**EXERCISE INSTRUCTIONS**: Take the records below and retype them line by line, from the first line through the one containing "Task: Select the orange pencil taskbar icon"; stop there.

**RECORDS SHOWN**:
◇ ◇ ◇ ◇ ◇

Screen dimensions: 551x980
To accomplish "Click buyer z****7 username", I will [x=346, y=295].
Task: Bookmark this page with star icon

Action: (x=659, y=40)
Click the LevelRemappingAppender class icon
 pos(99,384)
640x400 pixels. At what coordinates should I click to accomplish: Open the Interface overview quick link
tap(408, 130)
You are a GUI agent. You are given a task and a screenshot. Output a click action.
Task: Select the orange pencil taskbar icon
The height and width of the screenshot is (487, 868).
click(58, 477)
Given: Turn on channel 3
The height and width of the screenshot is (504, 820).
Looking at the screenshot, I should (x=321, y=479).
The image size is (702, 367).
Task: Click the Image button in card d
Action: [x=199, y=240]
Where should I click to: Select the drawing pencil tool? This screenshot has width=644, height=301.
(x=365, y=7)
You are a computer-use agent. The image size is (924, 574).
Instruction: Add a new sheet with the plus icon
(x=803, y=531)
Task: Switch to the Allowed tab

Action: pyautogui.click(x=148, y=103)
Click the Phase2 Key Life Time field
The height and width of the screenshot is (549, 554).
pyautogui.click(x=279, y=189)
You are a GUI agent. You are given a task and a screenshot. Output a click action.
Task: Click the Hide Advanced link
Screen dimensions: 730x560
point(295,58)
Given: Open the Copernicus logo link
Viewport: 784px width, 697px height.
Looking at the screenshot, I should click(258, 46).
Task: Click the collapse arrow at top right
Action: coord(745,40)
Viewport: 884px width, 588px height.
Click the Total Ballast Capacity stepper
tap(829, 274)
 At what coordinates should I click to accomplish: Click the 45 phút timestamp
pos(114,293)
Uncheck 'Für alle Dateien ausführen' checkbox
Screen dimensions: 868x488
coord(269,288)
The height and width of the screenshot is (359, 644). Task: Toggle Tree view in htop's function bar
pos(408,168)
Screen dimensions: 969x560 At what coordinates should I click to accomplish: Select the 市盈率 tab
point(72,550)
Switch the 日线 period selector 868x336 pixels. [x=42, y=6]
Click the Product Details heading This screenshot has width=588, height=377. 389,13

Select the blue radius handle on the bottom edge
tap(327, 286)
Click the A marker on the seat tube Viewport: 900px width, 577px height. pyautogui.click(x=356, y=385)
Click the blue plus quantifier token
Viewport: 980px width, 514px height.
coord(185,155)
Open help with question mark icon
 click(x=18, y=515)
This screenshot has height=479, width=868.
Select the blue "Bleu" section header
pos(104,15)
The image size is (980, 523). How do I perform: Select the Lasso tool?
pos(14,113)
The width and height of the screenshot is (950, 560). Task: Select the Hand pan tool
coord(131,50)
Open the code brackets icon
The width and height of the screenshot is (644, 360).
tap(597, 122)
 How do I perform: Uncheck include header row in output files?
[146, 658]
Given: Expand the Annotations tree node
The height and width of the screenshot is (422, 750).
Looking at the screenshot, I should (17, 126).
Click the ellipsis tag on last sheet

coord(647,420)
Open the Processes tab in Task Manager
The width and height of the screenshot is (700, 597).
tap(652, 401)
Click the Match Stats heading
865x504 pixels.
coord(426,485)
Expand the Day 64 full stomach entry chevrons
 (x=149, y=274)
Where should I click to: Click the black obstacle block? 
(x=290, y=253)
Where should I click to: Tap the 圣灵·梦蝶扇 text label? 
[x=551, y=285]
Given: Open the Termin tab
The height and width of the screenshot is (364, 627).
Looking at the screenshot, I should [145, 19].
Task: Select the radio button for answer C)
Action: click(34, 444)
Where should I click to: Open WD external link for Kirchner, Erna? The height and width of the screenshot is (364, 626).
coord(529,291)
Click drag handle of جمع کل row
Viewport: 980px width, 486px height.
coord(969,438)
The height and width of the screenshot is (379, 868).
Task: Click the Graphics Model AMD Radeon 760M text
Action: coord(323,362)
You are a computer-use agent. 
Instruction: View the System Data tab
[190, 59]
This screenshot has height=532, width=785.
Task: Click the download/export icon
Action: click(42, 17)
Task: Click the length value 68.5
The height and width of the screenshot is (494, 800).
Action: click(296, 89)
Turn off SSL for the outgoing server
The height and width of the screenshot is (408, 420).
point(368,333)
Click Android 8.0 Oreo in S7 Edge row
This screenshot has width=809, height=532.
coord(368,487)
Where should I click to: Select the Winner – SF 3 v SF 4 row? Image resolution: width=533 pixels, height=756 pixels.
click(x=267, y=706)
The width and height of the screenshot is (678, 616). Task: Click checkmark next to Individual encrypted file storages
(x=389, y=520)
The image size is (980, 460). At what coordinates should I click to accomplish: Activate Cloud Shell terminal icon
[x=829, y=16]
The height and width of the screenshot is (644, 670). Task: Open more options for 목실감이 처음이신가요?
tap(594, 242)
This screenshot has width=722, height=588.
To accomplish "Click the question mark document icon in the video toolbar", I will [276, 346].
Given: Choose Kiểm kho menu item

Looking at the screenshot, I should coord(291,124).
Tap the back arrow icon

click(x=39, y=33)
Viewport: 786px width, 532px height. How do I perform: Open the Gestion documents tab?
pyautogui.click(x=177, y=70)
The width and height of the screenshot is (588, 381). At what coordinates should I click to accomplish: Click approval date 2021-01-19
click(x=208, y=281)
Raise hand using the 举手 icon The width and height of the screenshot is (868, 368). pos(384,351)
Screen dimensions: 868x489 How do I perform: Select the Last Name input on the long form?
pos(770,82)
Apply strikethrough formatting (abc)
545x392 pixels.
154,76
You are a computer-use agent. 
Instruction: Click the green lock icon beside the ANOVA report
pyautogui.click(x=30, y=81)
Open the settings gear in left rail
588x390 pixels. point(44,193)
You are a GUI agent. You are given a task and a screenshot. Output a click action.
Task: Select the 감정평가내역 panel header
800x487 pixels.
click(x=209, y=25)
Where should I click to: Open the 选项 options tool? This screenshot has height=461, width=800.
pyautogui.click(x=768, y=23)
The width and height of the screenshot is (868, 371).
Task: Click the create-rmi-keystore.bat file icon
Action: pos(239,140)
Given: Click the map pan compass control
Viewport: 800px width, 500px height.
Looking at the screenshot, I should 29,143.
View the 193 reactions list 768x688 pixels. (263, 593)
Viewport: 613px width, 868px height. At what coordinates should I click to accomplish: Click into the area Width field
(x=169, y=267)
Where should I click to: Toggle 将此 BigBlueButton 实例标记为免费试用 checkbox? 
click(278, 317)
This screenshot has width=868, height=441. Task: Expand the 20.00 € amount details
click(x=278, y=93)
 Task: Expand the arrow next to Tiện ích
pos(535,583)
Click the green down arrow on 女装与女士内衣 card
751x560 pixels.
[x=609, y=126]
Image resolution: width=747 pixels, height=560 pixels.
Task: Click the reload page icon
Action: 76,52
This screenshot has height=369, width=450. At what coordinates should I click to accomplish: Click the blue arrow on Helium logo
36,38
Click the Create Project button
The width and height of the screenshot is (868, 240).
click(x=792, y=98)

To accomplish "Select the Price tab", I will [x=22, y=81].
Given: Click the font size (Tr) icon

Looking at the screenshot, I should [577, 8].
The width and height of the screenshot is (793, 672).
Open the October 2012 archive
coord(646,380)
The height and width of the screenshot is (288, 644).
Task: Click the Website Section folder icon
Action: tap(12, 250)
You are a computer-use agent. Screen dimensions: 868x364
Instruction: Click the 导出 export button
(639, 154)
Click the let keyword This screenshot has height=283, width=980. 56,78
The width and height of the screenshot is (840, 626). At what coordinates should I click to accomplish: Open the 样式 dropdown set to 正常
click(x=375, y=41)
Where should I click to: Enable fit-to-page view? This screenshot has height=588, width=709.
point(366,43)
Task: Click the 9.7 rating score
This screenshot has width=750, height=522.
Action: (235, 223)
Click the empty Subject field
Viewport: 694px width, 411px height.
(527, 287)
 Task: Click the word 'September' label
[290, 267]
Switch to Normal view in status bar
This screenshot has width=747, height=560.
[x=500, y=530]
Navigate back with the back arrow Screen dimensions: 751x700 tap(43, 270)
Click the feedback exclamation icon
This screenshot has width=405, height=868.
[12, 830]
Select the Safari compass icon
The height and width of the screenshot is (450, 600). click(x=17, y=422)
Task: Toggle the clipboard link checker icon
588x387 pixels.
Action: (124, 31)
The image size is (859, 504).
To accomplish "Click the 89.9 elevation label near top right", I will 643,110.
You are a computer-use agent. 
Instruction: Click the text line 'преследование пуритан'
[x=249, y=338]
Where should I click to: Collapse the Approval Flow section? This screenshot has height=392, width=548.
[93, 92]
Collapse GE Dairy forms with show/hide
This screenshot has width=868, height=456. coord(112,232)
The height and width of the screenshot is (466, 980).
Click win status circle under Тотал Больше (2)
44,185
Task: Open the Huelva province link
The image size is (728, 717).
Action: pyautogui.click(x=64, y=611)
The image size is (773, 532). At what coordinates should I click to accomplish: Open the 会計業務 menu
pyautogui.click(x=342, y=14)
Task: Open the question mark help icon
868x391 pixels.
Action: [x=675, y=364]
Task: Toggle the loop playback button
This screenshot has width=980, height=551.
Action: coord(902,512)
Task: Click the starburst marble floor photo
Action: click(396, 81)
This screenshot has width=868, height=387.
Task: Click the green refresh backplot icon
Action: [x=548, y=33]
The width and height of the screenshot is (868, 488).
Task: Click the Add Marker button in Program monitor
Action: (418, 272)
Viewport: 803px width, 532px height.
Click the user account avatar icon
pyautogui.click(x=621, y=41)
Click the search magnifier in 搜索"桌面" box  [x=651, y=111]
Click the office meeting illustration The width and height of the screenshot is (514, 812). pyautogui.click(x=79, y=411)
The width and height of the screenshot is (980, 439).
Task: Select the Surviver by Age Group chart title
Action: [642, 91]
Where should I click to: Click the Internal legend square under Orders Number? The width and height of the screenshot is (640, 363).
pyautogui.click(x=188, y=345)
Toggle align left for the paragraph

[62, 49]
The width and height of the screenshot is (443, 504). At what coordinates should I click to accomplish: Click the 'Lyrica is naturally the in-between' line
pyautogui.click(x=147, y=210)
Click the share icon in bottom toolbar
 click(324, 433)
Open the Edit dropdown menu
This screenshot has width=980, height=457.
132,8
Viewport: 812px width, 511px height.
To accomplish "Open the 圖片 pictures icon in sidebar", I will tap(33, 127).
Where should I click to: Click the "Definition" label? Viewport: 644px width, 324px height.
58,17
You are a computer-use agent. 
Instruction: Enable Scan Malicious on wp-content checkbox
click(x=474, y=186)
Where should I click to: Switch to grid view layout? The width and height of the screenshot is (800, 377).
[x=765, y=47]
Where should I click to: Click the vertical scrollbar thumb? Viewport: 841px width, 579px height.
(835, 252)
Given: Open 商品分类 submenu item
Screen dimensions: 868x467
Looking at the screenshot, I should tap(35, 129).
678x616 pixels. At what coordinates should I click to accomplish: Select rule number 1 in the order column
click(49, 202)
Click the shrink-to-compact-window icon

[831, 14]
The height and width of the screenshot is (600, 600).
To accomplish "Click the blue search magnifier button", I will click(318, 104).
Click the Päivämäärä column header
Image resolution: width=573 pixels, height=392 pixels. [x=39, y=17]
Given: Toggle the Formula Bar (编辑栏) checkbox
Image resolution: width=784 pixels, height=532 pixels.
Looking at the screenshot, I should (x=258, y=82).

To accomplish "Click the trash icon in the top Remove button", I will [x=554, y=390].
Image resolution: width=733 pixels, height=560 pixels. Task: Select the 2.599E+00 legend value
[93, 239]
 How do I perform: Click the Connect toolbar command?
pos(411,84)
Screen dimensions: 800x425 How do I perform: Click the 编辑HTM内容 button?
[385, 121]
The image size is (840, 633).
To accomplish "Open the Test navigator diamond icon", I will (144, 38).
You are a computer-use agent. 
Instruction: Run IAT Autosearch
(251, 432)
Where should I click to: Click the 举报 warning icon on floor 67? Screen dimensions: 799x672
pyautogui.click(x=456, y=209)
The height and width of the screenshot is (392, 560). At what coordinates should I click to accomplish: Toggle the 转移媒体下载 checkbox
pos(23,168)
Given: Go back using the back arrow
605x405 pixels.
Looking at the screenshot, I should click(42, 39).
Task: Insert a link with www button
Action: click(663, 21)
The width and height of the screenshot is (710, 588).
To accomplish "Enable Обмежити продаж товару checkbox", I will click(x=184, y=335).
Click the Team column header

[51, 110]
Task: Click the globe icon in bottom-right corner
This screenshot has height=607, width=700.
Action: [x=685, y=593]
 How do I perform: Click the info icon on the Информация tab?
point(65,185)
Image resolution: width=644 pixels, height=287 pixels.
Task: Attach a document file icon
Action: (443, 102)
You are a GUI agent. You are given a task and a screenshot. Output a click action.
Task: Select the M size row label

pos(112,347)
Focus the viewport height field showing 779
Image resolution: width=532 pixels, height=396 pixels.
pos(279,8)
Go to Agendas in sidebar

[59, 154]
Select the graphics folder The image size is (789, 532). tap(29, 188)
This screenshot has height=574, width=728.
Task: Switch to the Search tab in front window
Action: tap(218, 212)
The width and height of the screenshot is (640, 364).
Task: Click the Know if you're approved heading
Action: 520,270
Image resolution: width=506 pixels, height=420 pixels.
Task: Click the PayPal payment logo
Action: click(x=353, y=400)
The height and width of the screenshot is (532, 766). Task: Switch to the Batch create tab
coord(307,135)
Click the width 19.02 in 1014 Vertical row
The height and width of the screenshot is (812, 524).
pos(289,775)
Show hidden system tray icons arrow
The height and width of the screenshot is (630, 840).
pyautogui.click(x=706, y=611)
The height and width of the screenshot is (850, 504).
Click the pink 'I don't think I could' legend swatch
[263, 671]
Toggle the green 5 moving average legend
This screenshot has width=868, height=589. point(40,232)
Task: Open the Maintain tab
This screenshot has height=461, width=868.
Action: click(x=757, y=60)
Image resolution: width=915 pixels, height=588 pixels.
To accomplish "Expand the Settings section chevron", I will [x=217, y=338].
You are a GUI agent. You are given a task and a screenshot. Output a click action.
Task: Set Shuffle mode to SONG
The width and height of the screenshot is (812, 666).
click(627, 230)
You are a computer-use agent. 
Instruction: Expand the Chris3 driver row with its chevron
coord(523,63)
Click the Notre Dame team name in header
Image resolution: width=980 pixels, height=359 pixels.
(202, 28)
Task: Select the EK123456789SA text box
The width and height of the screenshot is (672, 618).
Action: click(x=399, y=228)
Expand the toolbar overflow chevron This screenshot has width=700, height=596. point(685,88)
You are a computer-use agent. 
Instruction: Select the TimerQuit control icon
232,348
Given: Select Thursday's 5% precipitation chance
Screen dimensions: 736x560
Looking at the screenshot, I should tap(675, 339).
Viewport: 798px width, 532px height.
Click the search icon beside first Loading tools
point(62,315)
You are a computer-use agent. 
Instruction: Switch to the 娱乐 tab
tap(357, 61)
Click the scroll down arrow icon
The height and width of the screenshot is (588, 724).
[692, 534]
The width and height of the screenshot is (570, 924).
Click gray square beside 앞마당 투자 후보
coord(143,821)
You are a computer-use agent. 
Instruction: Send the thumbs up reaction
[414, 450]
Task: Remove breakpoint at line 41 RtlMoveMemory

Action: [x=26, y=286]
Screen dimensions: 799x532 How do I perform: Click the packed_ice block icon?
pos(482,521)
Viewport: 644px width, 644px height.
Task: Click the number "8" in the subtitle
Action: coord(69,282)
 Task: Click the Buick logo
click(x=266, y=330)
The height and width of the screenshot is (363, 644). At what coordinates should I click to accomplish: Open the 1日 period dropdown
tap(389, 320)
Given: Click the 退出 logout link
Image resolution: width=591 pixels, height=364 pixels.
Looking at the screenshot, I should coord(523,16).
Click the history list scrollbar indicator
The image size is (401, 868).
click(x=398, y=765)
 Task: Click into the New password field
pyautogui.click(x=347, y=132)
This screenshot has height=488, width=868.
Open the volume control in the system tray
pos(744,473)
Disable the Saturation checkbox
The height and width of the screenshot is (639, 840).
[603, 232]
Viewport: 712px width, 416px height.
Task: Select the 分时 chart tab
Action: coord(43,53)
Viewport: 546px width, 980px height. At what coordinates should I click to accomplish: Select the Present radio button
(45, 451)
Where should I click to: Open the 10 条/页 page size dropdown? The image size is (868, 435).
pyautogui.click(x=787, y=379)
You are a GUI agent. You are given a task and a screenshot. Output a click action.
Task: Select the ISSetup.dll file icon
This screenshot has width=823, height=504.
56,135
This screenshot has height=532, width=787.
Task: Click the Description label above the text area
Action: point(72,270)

◇ ◇ ◇ ◇ ◇

**SOLUTION FOR THIS EXERCISE**:
Screen dimensions: 551x980
To accomplish "Click buyer z****7 username", I will [x=346, y=295].
Task: Bookmark this page with star icon

Action: (x=659, y=40)
Click the LevelRemappingAppender class icon
 pos(99,384)
640x400 pixels. At what coordinates should I click to accomplish: Open the Interface overview quick link
tap(408, 130)
You are a GUI agent. You are given a task and a screenshot. Output a click action.
Task: Select the orange pencil taskbar icon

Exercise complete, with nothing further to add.